After all, this might be the last car I will ever buy; mortality is something I am reminded of more and more every year. It wasn't an example of going through my second childhood because I have already done that 4 or 5 times, and it wasn't a mid-life crisis moment because I passed mid-life a few decades back; it was all about having one more very cool ride while I was still able to get one and enjoy it. This could very well be one of the last few times that I shop for something extravagant or whimsical for myself, so if it is, I wanted something I can enjoy looking at as much as I do driving. 

But it is also a car that sort of stands out from all of the the others when it sits out there because its color is brighter and it seems to make a statement, unlike those run-of-the-mill more expensive foreign cars and SUV's my neighbors prefer, it is one that younger, more adventurous and unscrupulous southside dirty butts might notice first. So now when I hear suspicious noises outside late at night I have more on my mind. So far, so good; the security measures I have in place have worked. It sits in a well lighted spot, my nosey neighbor watches over everything and I have two big dogs with big barks anytime they hear anything withing a half city-block. And then of course, there is me. I pay as close attention as I can to my surroundings and I am a very light sleeper. 

When I came back into my studio to continue my internet radio program I reached for a record by the 1970s band,  America, and it dawned on me: the song was called Horse With No Name  and now I have a Mustang without a name. What should I name this horse; Seabiscuit? It sounds fast, but no, too lame. Perhaps Pegasus, but he had wings and the one in the center of this grill doesn't. Maybe Centaur, but no, he was only half-horse. And then, as if a voice from my past was whispering in my ear it came to me; give that Stallion a name that is easy to remember, one that evokes fond memories of youth like the car itself does, and one that others will recognize when they hear it; a name symbolic of what you hope it will bring to you. 

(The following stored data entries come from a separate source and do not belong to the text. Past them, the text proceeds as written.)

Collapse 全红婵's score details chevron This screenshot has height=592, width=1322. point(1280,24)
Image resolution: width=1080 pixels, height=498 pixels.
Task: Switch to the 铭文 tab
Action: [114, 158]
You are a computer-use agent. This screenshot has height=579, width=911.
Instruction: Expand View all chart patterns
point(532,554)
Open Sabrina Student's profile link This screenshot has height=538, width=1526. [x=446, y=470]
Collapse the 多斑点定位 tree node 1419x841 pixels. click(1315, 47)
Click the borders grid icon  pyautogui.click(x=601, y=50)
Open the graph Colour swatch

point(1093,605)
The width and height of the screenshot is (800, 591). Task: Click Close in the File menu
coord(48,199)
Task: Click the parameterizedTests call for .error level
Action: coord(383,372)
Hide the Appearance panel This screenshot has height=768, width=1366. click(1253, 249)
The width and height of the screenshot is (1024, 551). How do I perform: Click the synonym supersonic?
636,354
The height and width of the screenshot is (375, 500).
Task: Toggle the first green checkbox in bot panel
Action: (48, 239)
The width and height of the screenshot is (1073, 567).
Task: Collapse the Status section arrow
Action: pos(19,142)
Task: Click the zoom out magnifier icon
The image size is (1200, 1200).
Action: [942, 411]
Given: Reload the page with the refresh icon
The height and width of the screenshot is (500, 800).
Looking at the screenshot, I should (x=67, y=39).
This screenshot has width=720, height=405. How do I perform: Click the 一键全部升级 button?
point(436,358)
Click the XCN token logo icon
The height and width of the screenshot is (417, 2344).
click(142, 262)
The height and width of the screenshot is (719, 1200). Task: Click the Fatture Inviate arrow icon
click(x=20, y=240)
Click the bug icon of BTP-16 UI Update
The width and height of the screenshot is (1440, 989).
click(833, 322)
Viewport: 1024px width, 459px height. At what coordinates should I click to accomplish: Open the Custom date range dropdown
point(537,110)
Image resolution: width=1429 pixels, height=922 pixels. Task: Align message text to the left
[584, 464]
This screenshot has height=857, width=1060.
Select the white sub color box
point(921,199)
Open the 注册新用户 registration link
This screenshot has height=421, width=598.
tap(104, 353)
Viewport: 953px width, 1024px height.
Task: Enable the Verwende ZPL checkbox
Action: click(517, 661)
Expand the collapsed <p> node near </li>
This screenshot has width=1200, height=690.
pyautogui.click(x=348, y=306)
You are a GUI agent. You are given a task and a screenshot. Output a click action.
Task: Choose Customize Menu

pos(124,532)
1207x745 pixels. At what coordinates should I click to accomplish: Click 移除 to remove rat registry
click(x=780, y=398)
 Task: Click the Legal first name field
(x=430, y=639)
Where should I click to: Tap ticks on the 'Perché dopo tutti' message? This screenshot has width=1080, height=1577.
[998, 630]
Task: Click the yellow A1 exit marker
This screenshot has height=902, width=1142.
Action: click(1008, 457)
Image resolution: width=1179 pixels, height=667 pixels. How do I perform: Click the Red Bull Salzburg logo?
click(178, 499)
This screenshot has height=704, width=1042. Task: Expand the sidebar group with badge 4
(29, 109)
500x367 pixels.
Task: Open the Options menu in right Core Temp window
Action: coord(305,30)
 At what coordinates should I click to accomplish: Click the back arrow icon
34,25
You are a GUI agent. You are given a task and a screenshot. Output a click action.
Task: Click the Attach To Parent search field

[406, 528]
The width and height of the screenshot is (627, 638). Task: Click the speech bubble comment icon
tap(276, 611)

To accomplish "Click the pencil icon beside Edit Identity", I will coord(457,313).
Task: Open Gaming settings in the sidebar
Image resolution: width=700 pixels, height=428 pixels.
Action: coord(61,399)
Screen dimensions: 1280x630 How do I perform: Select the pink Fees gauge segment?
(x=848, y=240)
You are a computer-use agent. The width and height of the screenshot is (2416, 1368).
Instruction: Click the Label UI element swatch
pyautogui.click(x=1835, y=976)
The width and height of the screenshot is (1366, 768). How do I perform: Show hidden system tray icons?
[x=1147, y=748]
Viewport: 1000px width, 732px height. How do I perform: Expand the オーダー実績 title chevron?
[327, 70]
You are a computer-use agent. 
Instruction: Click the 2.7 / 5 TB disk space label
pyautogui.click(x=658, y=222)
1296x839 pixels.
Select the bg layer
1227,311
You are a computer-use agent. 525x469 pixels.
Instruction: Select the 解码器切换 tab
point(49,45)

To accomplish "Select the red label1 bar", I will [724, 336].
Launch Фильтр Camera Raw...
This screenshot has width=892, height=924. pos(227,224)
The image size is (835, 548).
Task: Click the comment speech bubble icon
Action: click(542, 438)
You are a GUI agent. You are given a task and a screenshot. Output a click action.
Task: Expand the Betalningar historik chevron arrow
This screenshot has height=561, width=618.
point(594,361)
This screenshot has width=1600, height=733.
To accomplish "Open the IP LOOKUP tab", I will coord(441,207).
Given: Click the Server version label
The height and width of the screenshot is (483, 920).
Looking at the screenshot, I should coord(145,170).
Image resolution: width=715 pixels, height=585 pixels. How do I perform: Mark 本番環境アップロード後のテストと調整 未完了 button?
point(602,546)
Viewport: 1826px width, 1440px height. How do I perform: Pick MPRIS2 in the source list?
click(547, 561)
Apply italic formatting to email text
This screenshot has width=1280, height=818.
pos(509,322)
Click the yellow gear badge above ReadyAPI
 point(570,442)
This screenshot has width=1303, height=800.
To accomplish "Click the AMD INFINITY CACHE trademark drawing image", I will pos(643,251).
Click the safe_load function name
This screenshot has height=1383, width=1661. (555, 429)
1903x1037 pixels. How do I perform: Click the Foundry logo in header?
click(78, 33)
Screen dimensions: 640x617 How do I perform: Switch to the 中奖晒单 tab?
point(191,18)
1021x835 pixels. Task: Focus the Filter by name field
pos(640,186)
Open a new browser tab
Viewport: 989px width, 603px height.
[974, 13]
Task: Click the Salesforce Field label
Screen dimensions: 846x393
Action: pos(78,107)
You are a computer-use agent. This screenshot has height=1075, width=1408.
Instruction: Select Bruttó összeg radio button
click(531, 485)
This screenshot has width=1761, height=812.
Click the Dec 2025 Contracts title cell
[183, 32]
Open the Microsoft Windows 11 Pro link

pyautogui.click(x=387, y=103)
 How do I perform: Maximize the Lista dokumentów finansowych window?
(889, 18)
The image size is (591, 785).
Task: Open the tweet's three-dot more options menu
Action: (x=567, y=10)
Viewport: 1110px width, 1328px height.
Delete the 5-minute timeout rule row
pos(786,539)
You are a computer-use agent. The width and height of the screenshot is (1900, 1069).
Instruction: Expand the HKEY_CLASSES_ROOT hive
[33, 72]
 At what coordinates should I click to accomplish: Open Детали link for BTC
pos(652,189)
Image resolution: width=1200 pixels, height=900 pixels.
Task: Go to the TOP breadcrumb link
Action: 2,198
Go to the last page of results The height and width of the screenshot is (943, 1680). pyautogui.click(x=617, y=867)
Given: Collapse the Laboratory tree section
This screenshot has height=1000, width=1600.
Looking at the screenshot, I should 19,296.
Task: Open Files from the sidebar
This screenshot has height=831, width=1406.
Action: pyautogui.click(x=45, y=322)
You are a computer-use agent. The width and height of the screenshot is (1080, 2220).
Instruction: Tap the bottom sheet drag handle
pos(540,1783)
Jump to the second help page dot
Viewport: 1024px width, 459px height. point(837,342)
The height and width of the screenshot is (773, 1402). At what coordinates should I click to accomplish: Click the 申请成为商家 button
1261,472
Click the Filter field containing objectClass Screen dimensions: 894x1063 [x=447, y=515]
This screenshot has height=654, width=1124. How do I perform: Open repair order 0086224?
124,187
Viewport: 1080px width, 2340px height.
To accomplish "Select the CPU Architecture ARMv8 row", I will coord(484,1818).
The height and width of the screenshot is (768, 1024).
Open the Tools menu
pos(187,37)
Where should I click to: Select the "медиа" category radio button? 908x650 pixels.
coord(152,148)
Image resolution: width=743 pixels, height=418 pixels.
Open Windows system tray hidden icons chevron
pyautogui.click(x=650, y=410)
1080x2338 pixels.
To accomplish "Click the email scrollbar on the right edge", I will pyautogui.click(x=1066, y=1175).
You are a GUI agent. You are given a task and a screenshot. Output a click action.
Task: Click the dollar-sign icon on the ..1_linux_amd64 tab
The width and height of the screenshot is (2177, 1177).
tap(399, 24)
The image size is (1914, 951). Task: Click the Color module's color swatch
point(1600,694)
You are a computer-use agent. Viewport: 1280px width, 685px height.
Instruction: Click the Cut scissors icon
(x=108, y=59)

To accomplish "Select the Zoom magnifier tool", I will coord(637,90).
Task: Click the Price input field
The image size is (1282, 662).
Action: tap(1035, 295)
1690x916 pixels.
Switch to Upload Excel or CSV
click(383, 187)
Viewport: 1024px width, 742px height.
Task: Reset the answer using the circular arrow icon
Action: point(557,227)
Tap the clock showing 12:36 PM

Just then I reached for a record by Roy Rogers and Dale Evans called, "Happy Trails to You."  As I listened to the song I heard another noise outside and went to peek. I needed to know that everything was okay out there, and that my new horse was bedded down safely for the night and being left alone in the dark, just as Roy would have done. It just makes sense to go with the name I picked for this one because it has become rather special to me just as Roy's horse was to him. Therefore, there can only be one suitable name for it, especially if it happens to be the one that will carry me off into the sunset of my own life!